Solution-Processed Sb₂S₃ Planar Thin Film Solar Cells with a Conversion Efficiency of 6.9% at an Open Circuit Voltage of 0.7 v Achieved via Surface Passivation by a SbCl₃ Interface Layer

Interfaces in Sb₂S₃ thin-film solar cells strongly affect their open-circuit voltage (V_OC) and power conversion efficiency (PCE). Finding an effective method of reducing the defects is a promising approach for increasing the V_OC and PCE. Herein, the use of an inorganic salt SbCl₃ is reported for post-treatment on Sb₂S₃ films for surface passivation.
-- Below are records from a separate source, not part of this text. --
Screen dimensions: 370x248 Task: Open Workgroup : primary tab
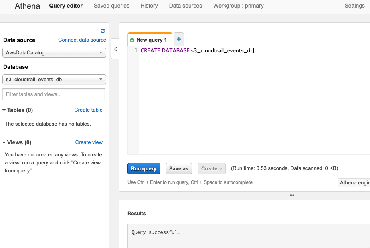(238, 6)
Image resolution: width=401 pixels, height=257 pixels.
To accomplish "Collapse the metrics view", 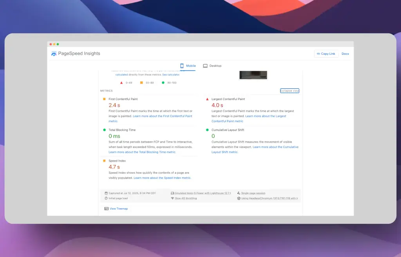I will click(x=289, y=91).
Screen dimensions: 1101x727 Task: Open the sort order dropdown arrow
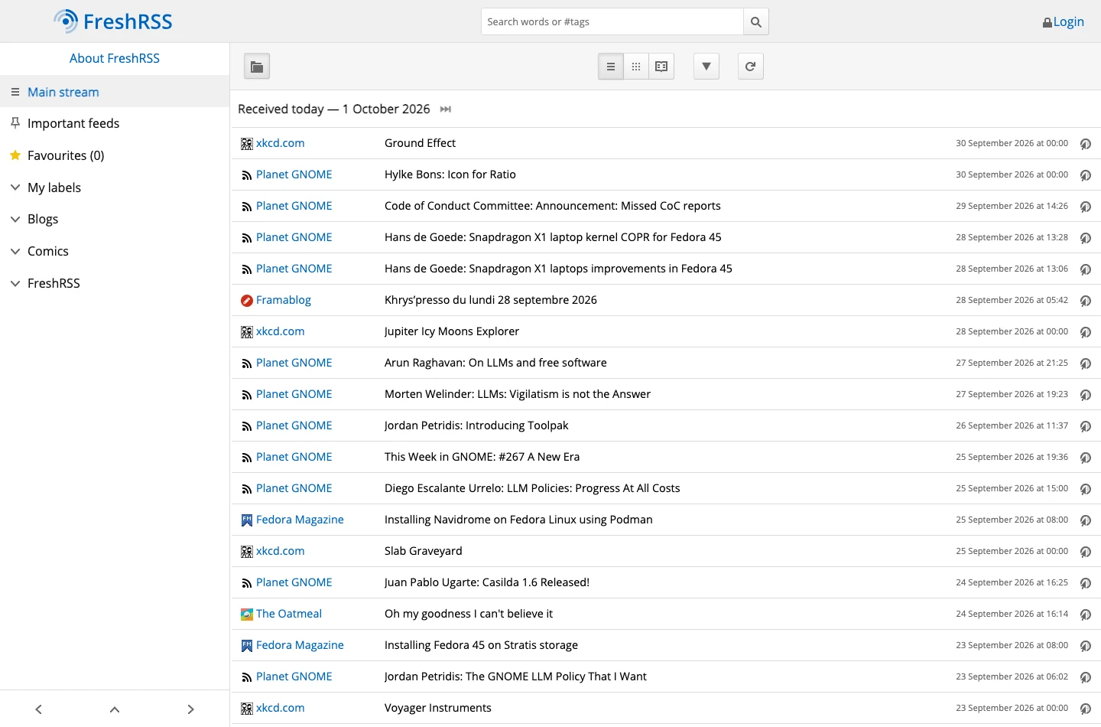[706, 67]
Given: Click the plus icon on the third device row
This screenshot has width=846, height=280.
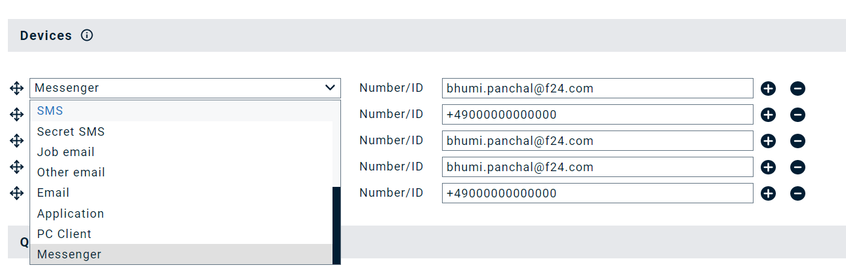Looking at the screenshot, I should tap(768, 141).
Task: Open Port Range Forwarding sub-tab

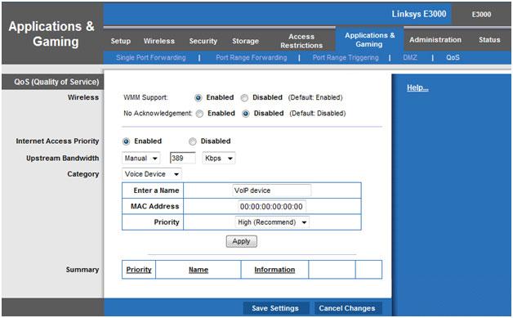Action: pos(252,58)
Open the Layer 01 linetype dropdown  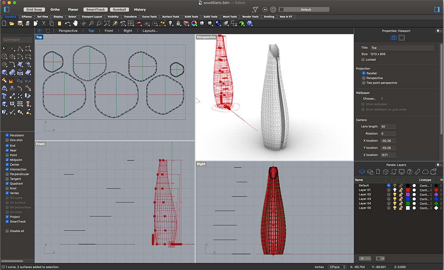[425, 190]
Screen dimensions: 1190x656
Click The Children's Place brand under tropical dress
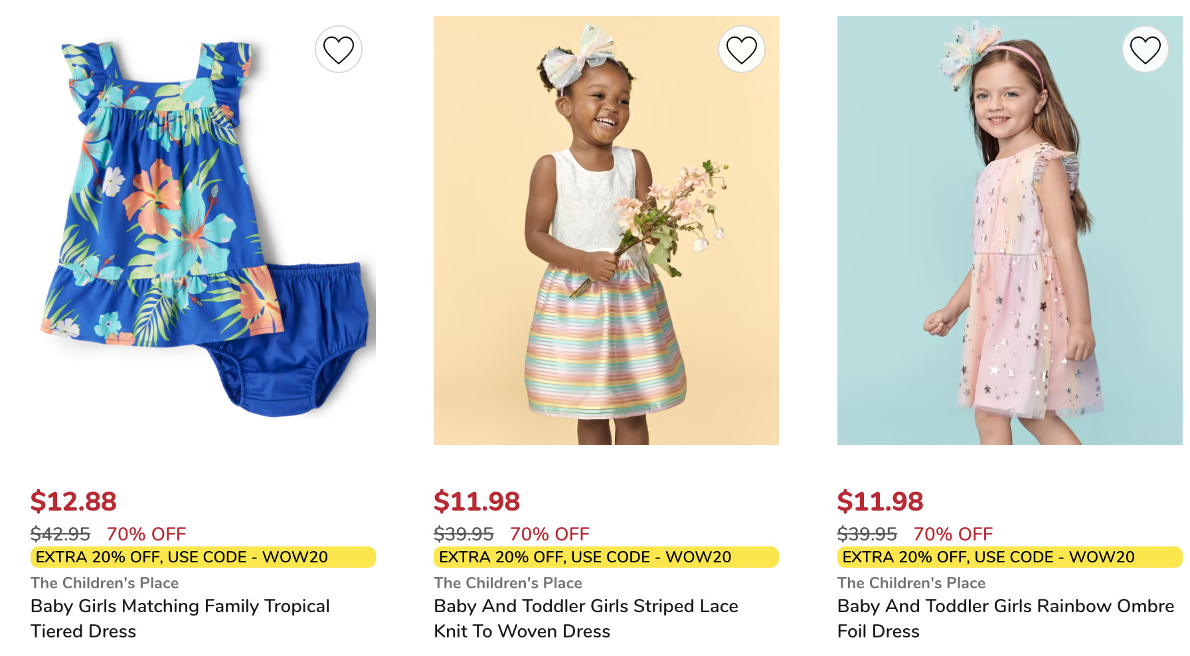(x=104, y=583)
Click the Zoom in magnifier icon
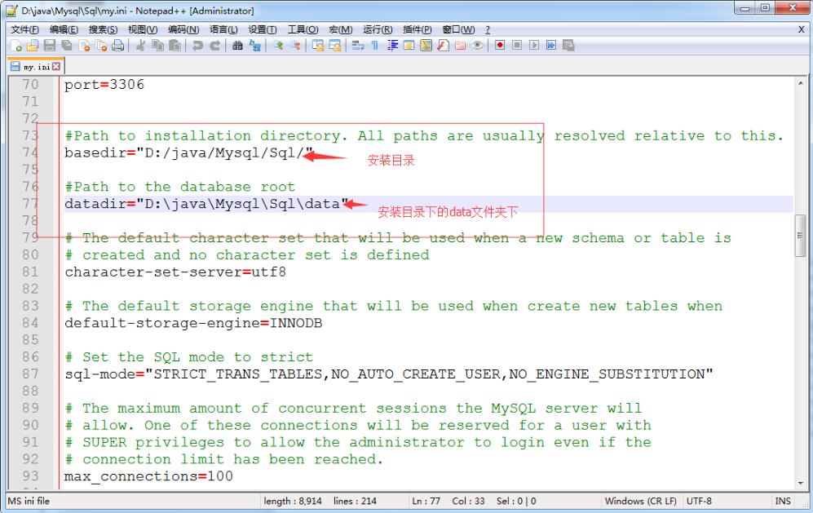This screenshot has width=813, height=513. point(278,46)
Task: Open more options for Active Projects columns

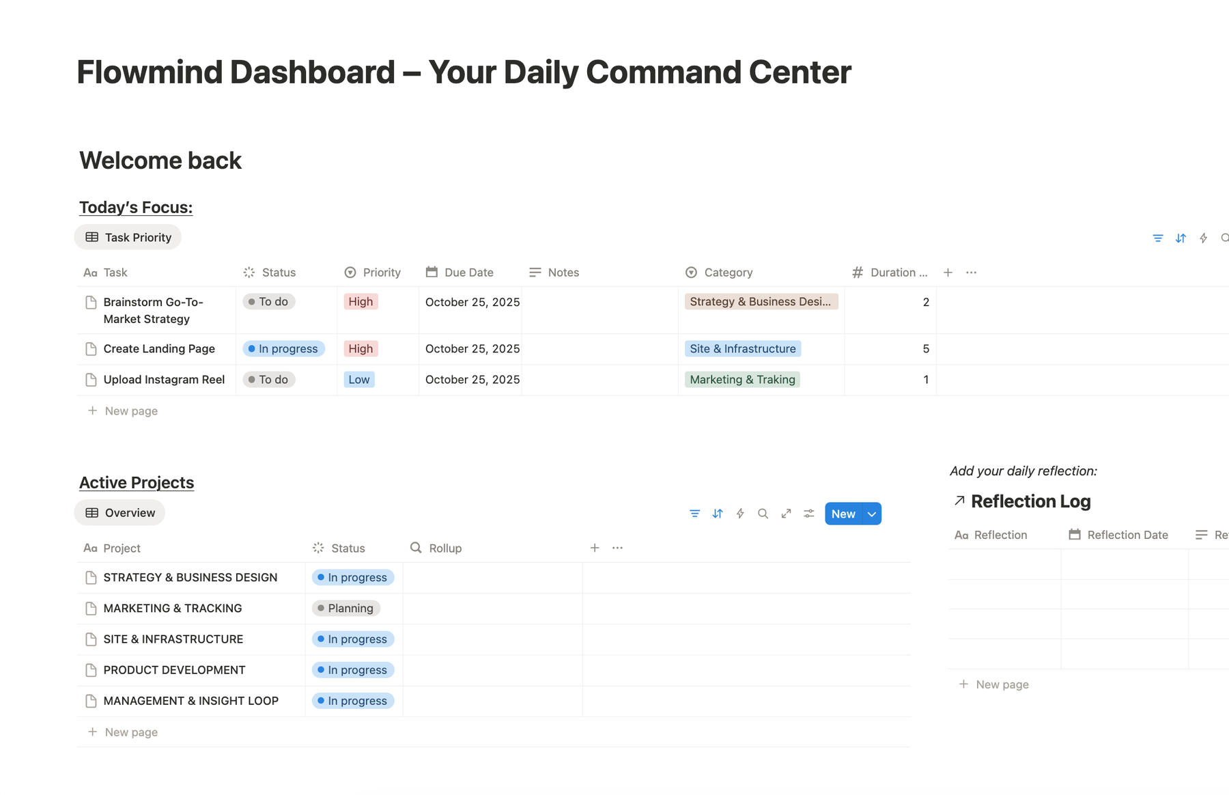Action: [617, 548]
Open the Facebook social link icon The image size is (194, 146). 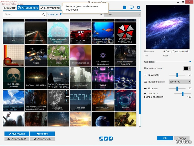pos(110,138)
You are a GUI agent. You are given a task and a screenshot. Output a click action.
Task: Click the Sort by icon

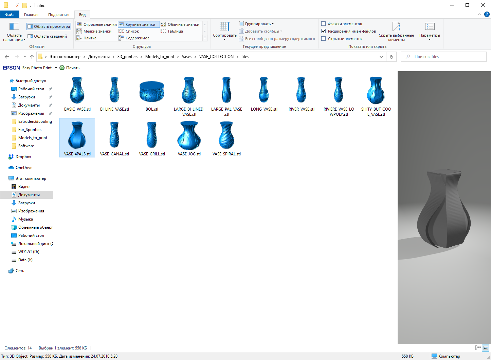[224, 27]
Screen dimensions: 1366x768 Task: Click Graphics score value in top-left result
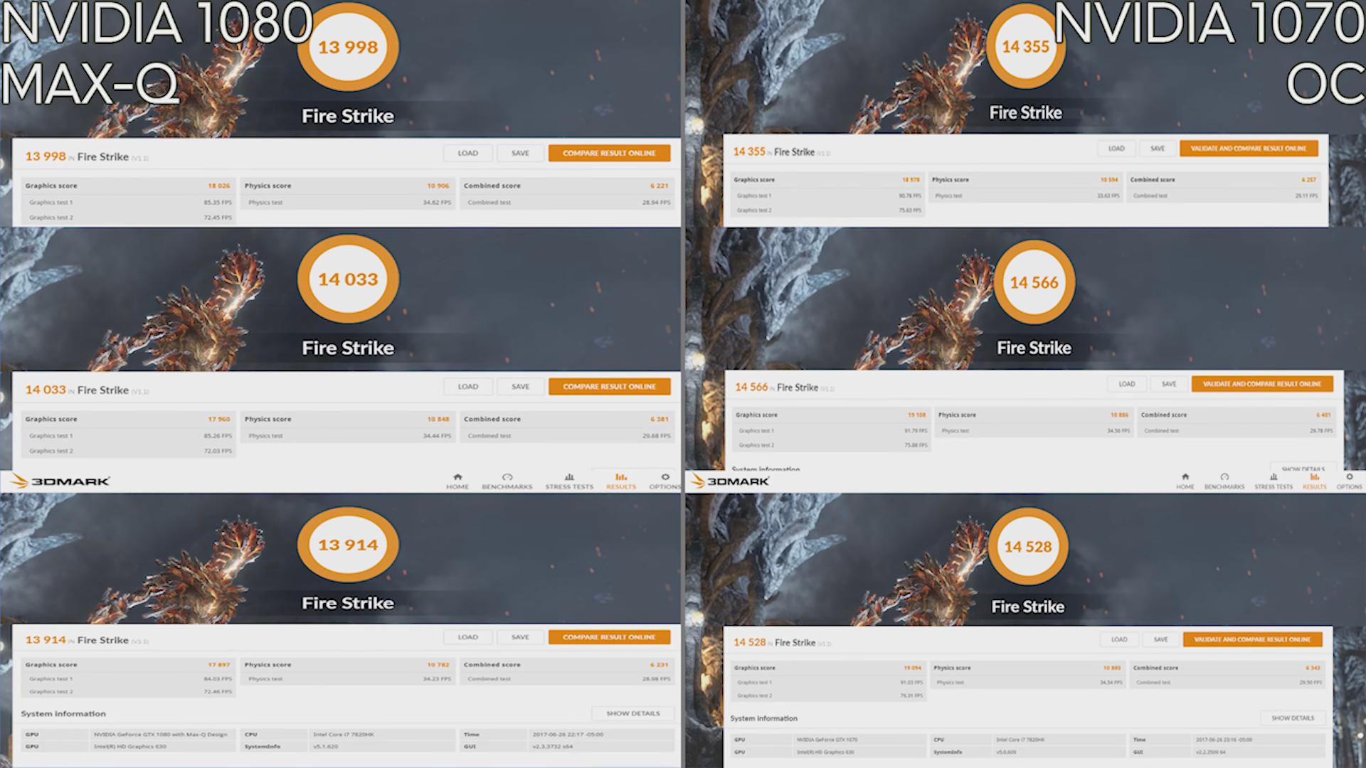[x=217, y=185]
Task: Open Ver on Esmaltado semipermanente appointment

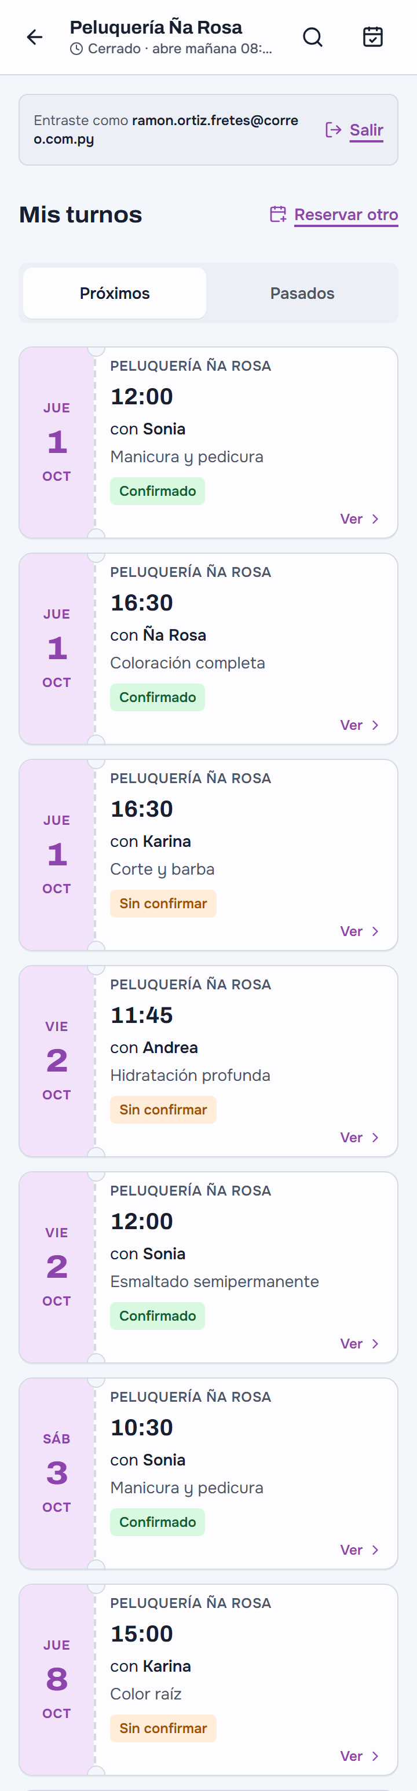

It is found that a thin SbCl₃ layer could form on the Sb₂S₃ surface and produce higher efficiency cells by reducing the defects and suppressing nonradiative recombination. Through density functional theory calculations, it is found that the passivation of the Sb₂S₃ surface by SbCl₃ occurs via the interactions of Sb and Cl in SbCl₃ molecules with S and Sb in Sb₂S₃, respectively. As a result, incorporating the SbCl₃ layer highly improves the V_OC from 0.58 to 0.72 V; an average PCE of 6.9 ± 0.1% and a highest PCE of 7.1% are obtained with an area of 0.1 cm². The achieved PCE is the highest value in the Sb₂S₃ planar solar cells. In addition, the incorporated SbCl₃ layer also leads to good stability of Sb₂S₃ devices, by which 90% of the initial performance is maintained for 1080 h of storage under ambient humidity (85 ± 5% relative humidity) at room temperature.